* **ASSIGNMENT**: How do the lines read from the one holding "You are a computer-use" through the last line of the listing? Set them down exactly, pictures omitted.

* **TASK DATA**:
'''

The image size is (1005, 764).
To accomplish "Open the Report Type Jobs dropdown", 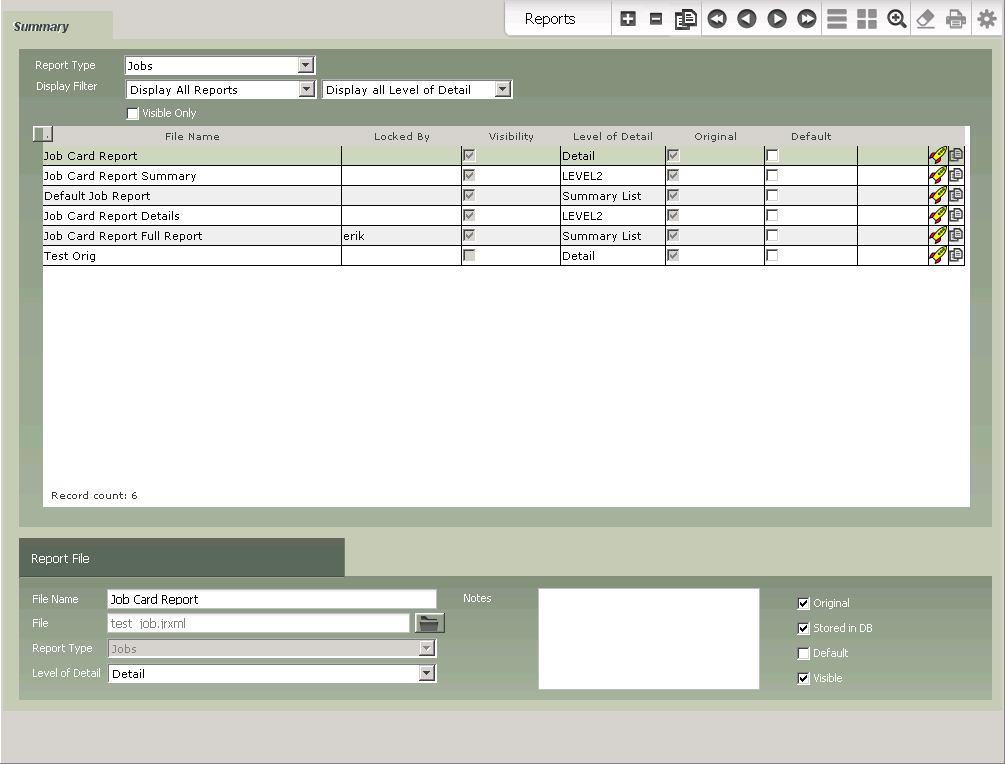I will [306, 66].
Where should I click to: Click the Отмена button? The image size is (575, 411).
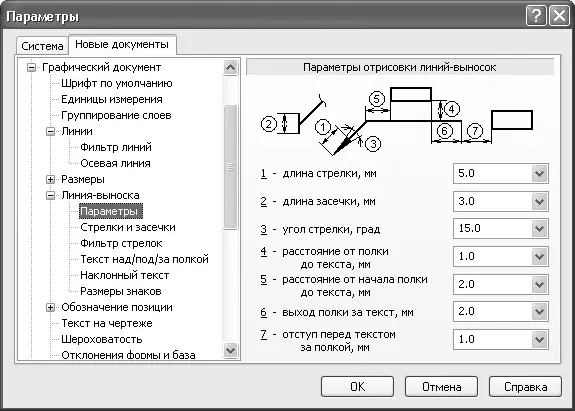point(442,387)
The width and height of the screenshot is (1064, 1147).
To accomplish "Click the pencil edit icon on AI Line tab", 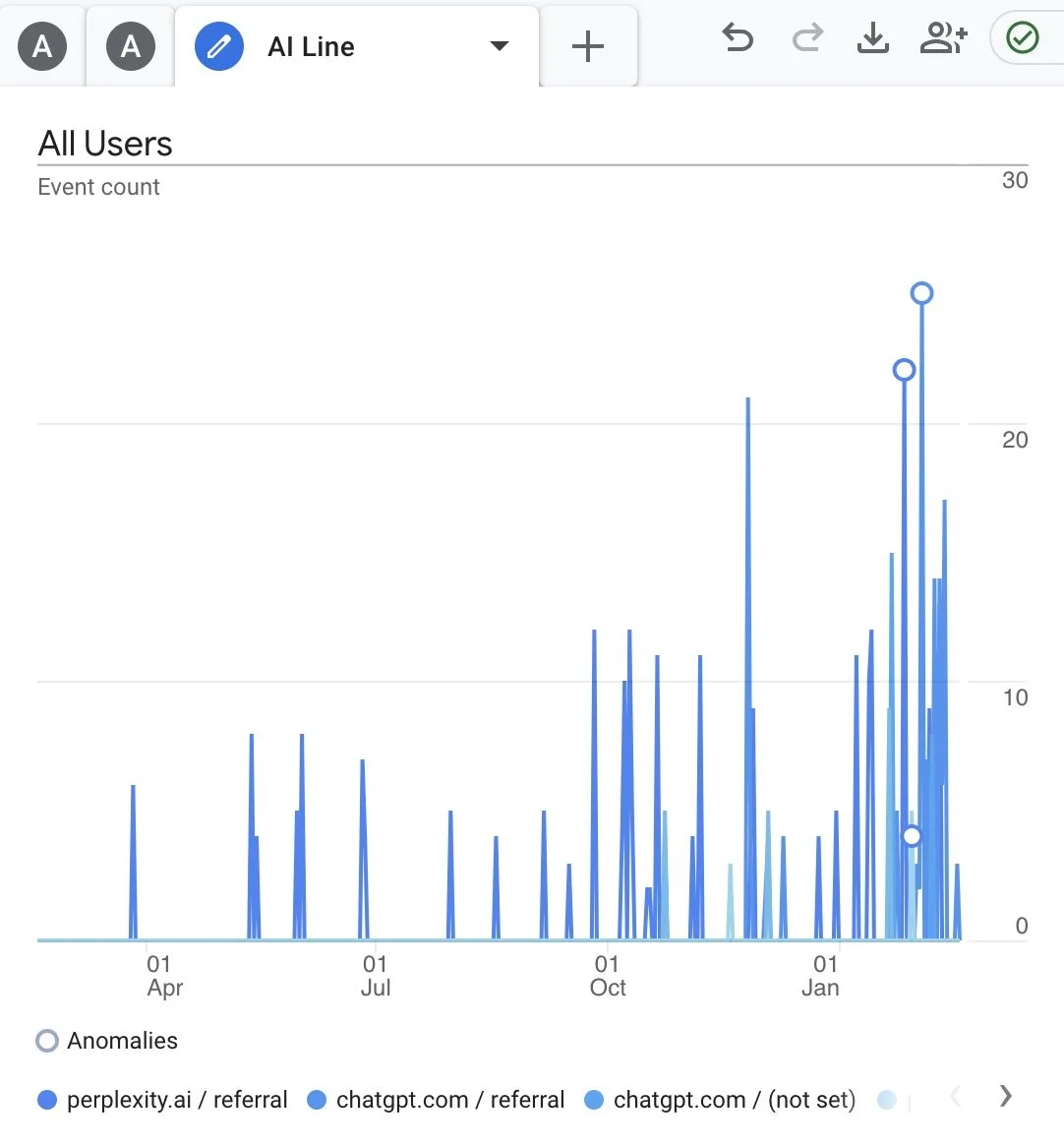I will point(217,45).
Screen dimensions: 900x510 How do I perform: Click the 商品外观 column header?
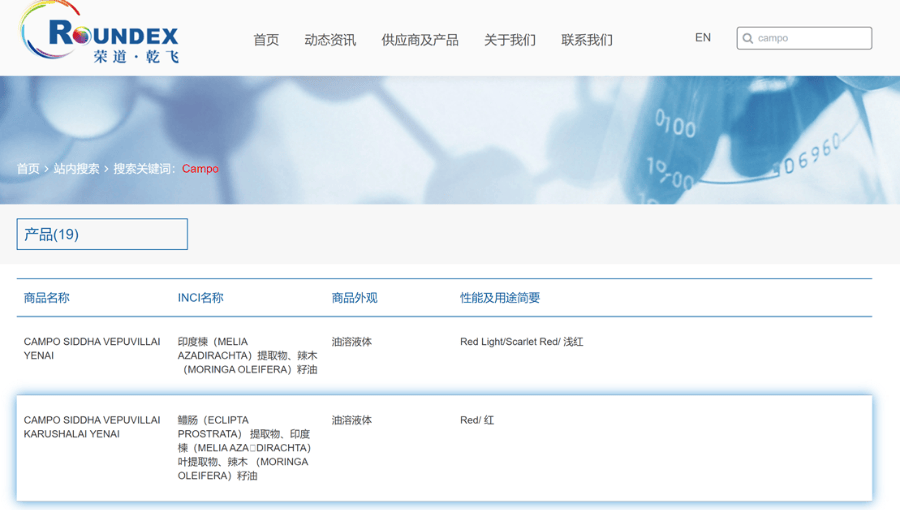point(354,298)
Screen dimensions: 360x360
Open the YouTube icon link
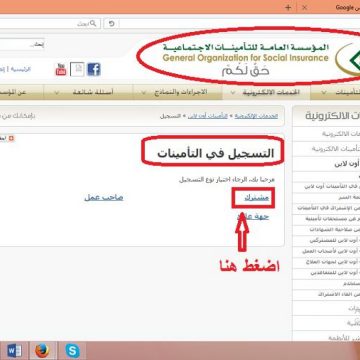[61, 69]
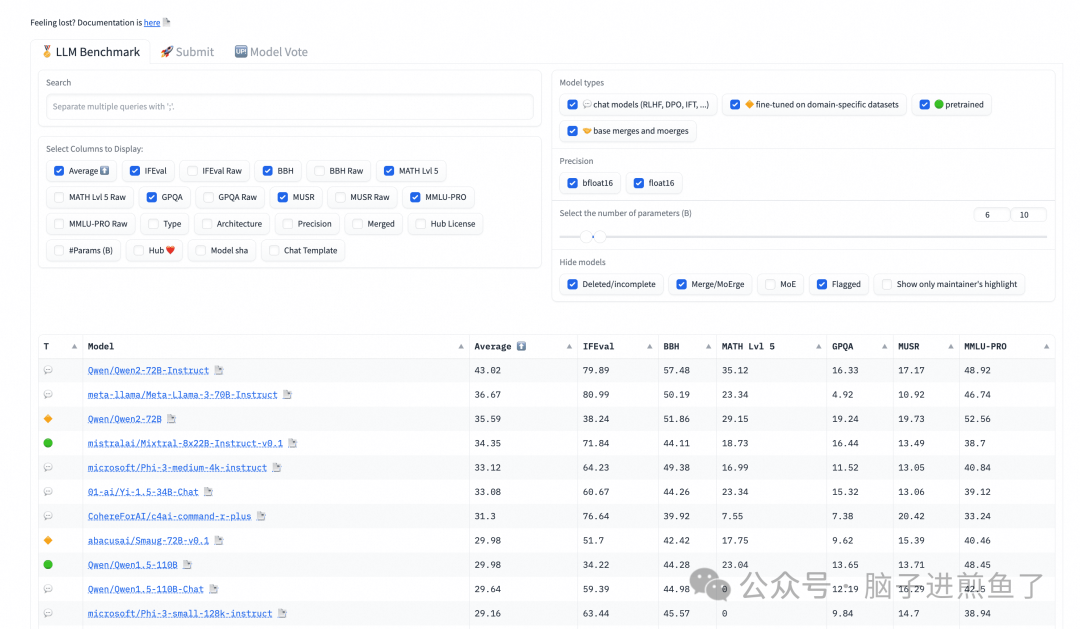Open the Model Vote tab
Screen dimensions: 1080x629
click(x=271, y=52)
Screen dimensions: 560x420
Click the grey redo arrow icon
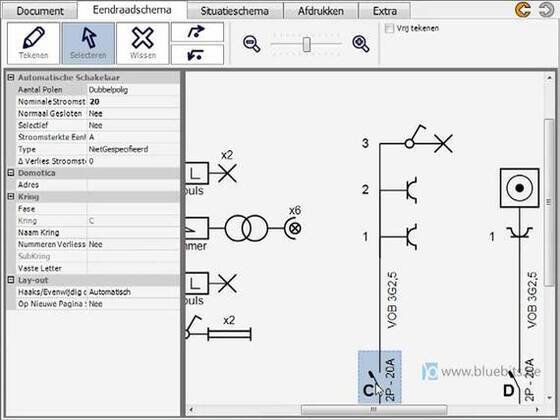point(546,10)
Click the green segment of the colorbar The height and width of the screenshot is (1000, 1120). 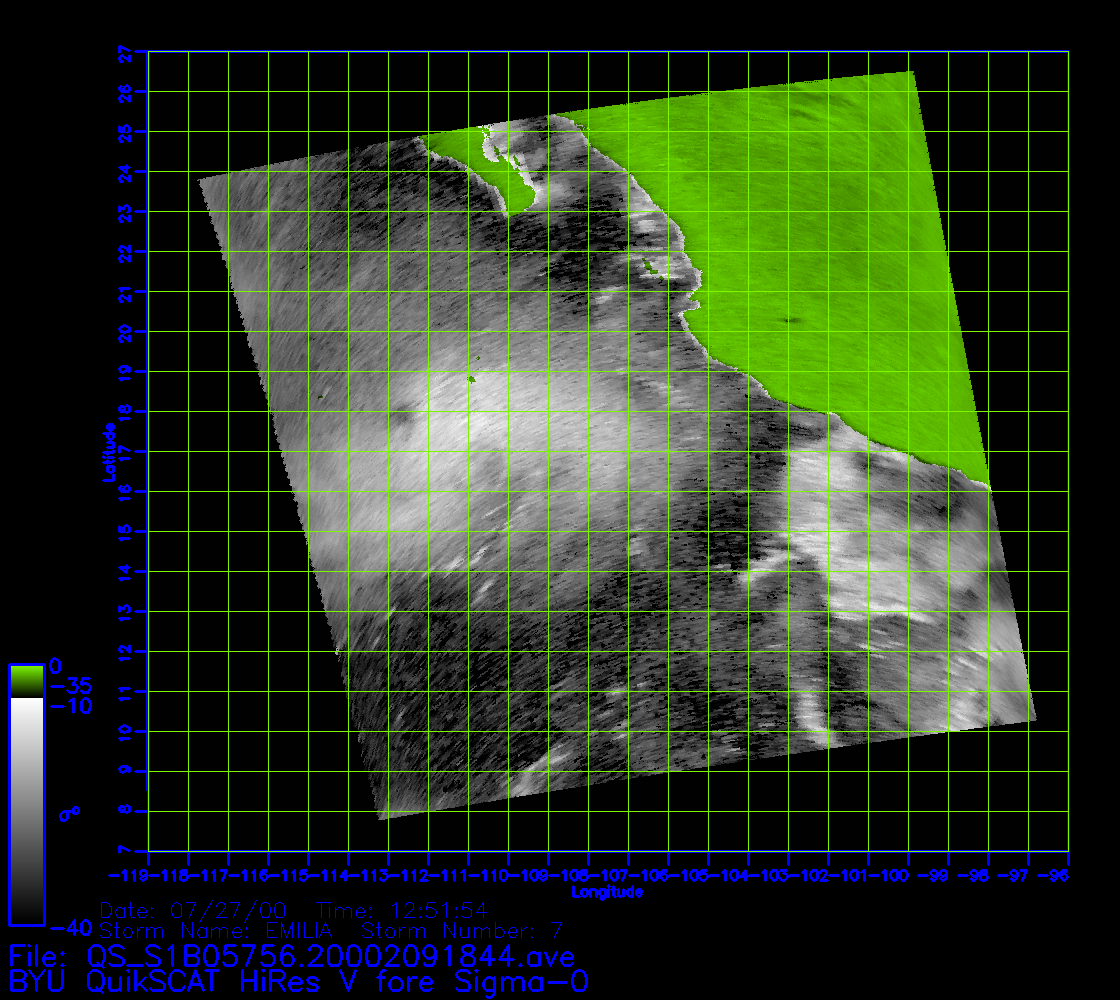click(x=26, y=681)
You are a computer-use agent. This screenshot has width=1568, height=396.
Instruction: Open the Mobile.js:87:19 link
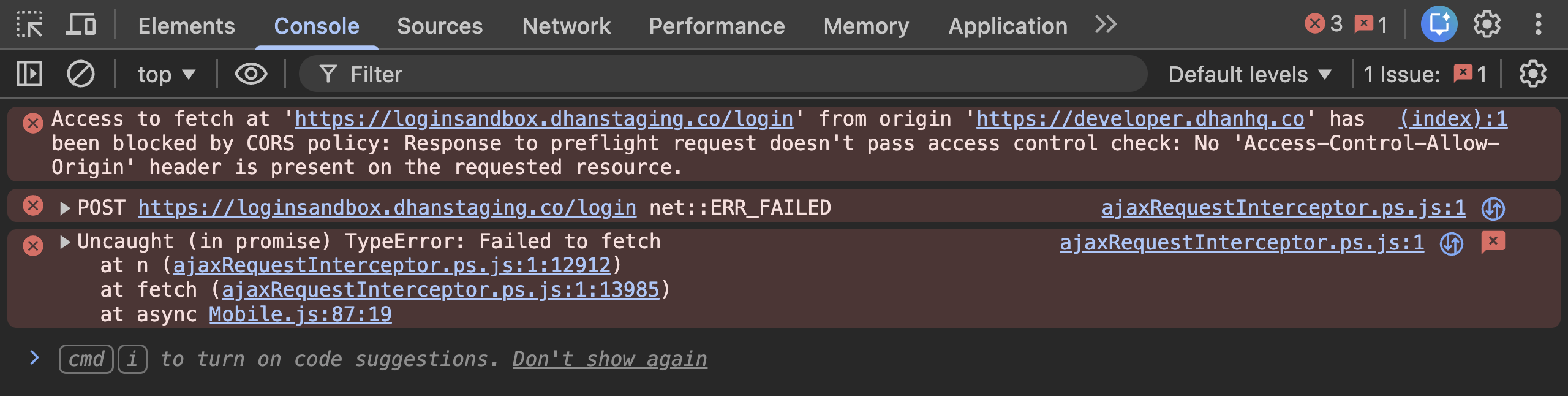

'''

* **TASK ANSWER**:
You are a computer-use agent. This screenshot has width=1568, height=396.
Instruction: Open the Mobile.js:87:19 link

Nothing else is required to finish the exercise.